Doni memberi isyarat padanya untuk masuk ke dalam ruang kantor. Chiara melangkah masuk dengan kaku. Instinknya memberitahu kalau suara laki-laki itu mengandung bahaya.
Setelah menyuruhnya masuk, Mahesa menggeser dokumen ke sisi meja dan menatap pintu.
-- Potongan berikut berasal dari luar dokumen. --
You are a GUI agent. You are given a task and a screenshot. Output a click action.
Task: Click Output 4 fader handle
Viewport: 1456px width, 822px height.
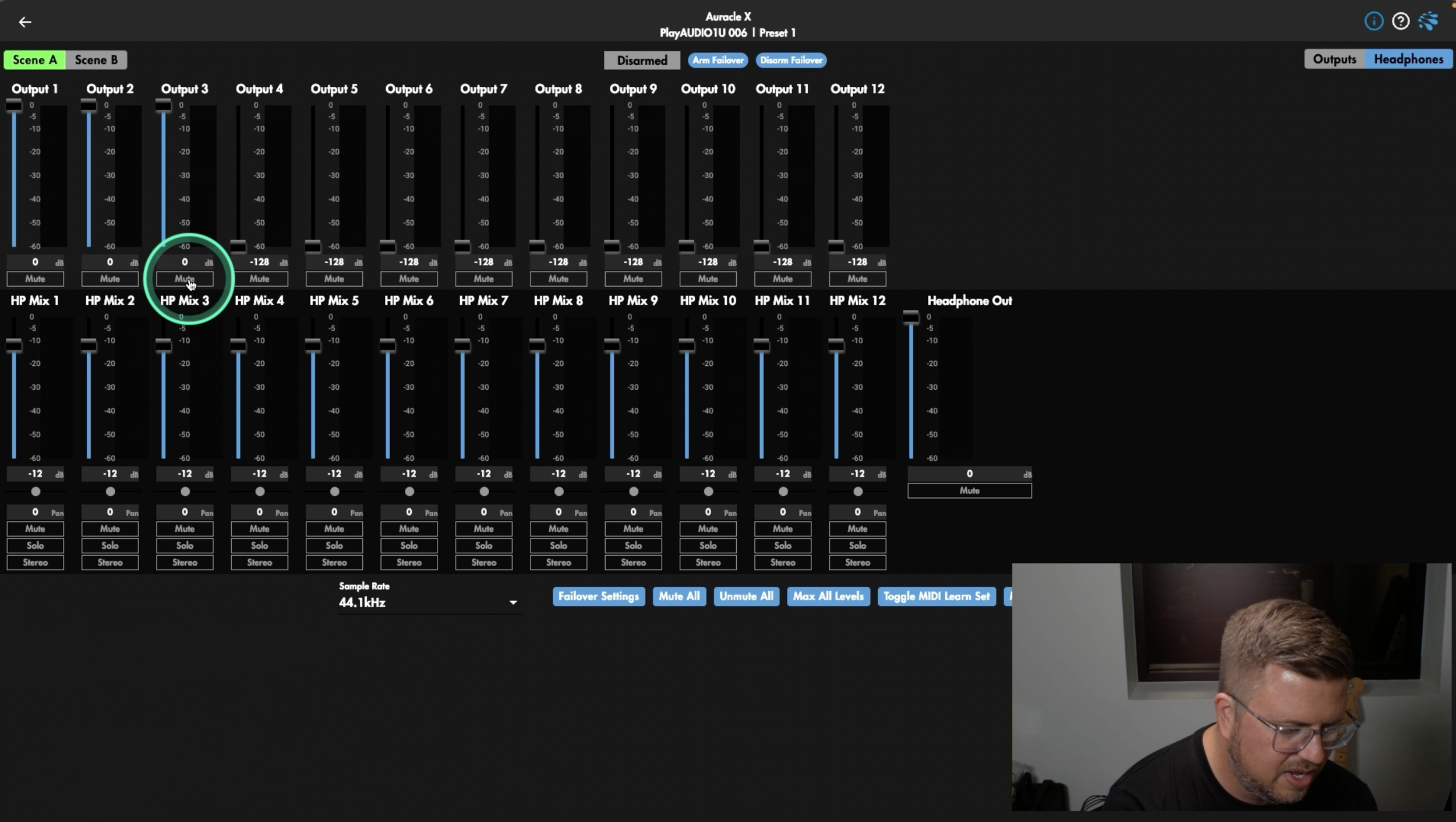tap(238, 246)
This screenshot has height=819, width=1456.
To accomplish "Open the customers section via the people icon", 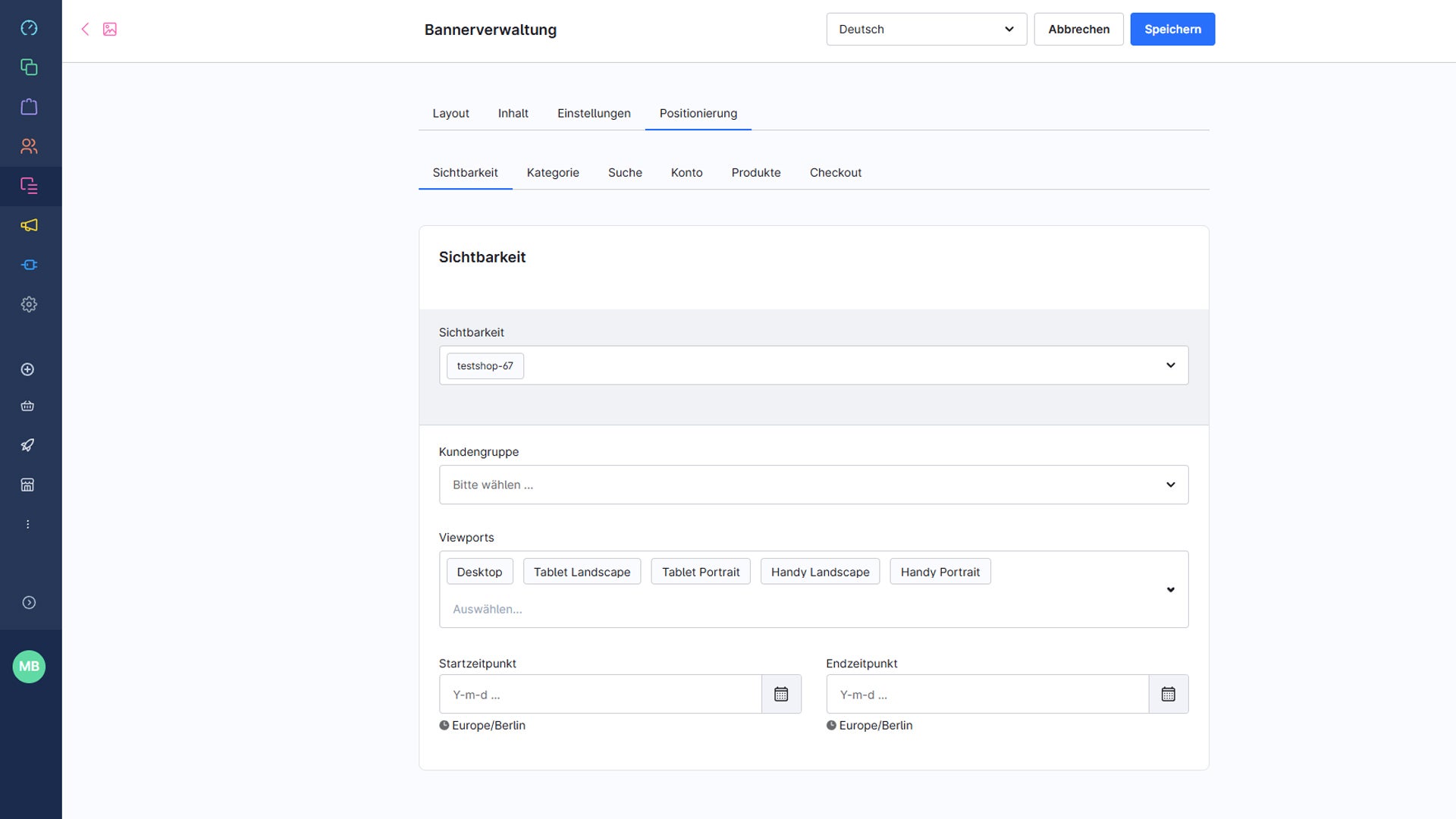I will coord(29,146).
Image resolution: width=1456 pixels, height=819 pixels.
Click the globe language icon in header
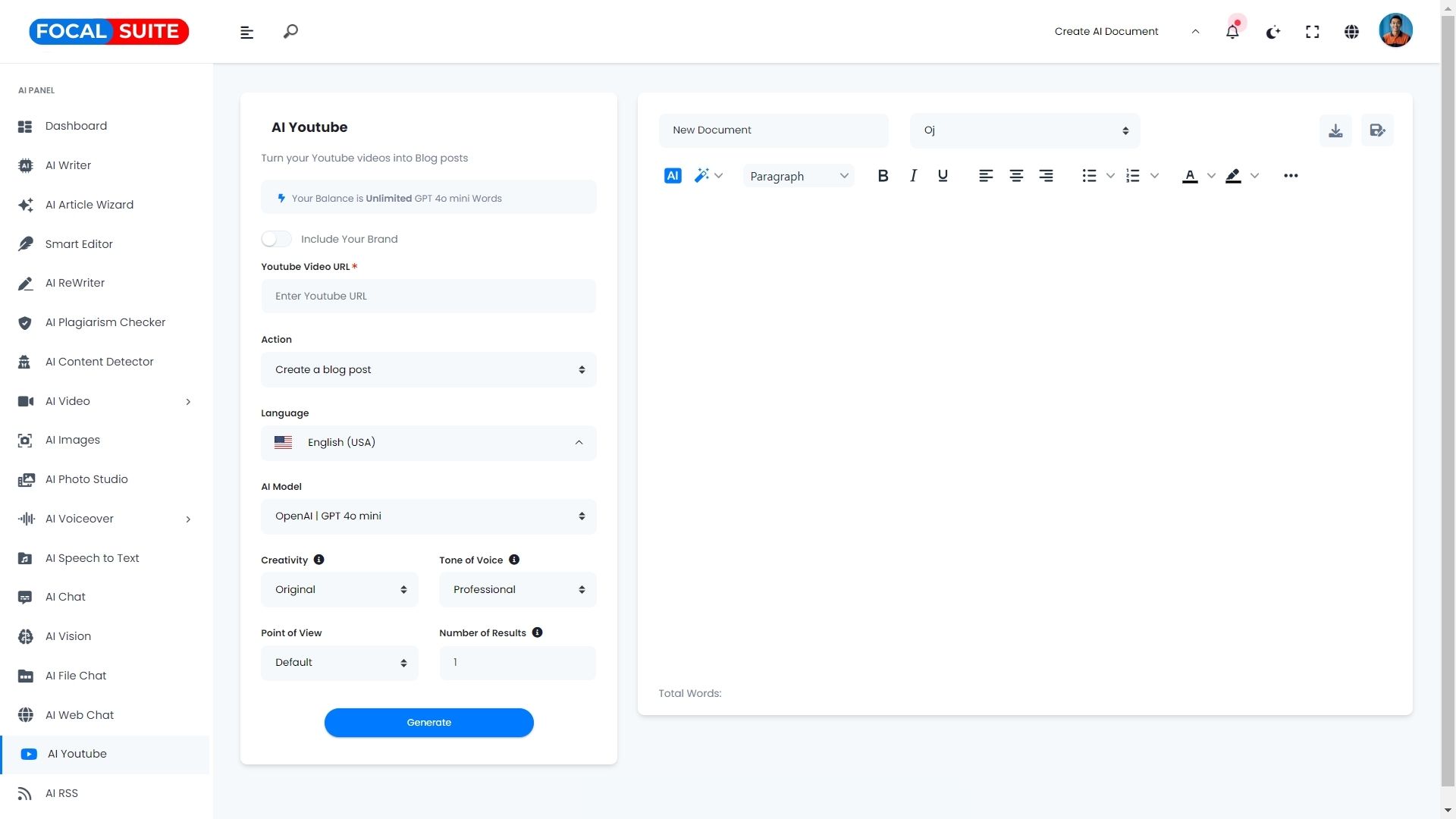click(x=1351, y=32)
Padahal hanya beberapa langkah menuju mejanya, tetapi gadis muda itu berjalan dengan gontai.
Saat akhirnya ia lebih mendekat, Mahesa menyadari kalau Chiara mengenakan atasan bergaris dengan bahu terbuka dan bagian lengan menggelembung, dipadupadankan dengan rok selutut berwarna biru tinta dan sepatu datar. Ia terlihat bak peri cantik dalam balutan itu.
Mata Mahesa melintas pada bahunya yang telanjang.
Rupanya dia suka memperlihatkan bahunya, hah?
“Pak Mahesa!” Chiara menyapanya dengan sopan dan senyum terpaksa.
Ia bersandar ke belakang sambil menyilangkan kaki dengan anggun. Sikunya bertumpu pada sandaran tangan dan tangannya menopang kepalanya sambil memincingkan mata ke arah Chiara. Kerah kemejanya sedikit terbuka, dengan lengan kemeja yang digulung sampai siku. Ia tampak begitu rileks. Mahesa mengambil sebungkus rokok yang tergeletak di atas meja dan mengeluarkan sebatang. Setelah menyalakan rokoknya, ia lalu menghisapnya.
Chiara merasa gelisah dan tidak nyaman dengan sorot tajam matanya. Lalu ia membuka bibirnya dan berkata, “Pak Mahesa, Ellen memintaku untuk mengambil kunci darimu. Aku tidak mengerti apa maksudnya.”
Mahesa menghembuskan asap rokoknya sebelum menjelaskan, “Perusahan real estate di bawah bendera Perusahaan Tarumanegara menyediakan apartemen untuk para karyawan kami. Ellen memberitahu aku tentang situasi yang tengah kamu hadapi. Masih tersisa beberapa unit lagi, jadi kamu bisa pindah ke sana.”
“Hmm, tidak perlu seperti ini. Pak Mahesa, aku tidak menyangka Ellen akan meminta bantuanmu. Aku tidak akan menerimanya. Terima kasih atas perhatiannya, tetapi agen real estate sudah menemukan unit yang bagus untukku yang mana aku juga suka. Lagipula aku tidak akan tinggal lama, maka tidak perlu merepotkanmu. Pak Mahesa, aku tidak ingin mengganggumu lebih jauh lagi. Aku akan memberitahu Ellen tentang keputusanku ini. Selamat tinggal!”
“Nona Chiara.”
Chiara menghentikan langkahnya.
Mahesa bangkit dari tempat duduknya dan melangkah mendekatinya.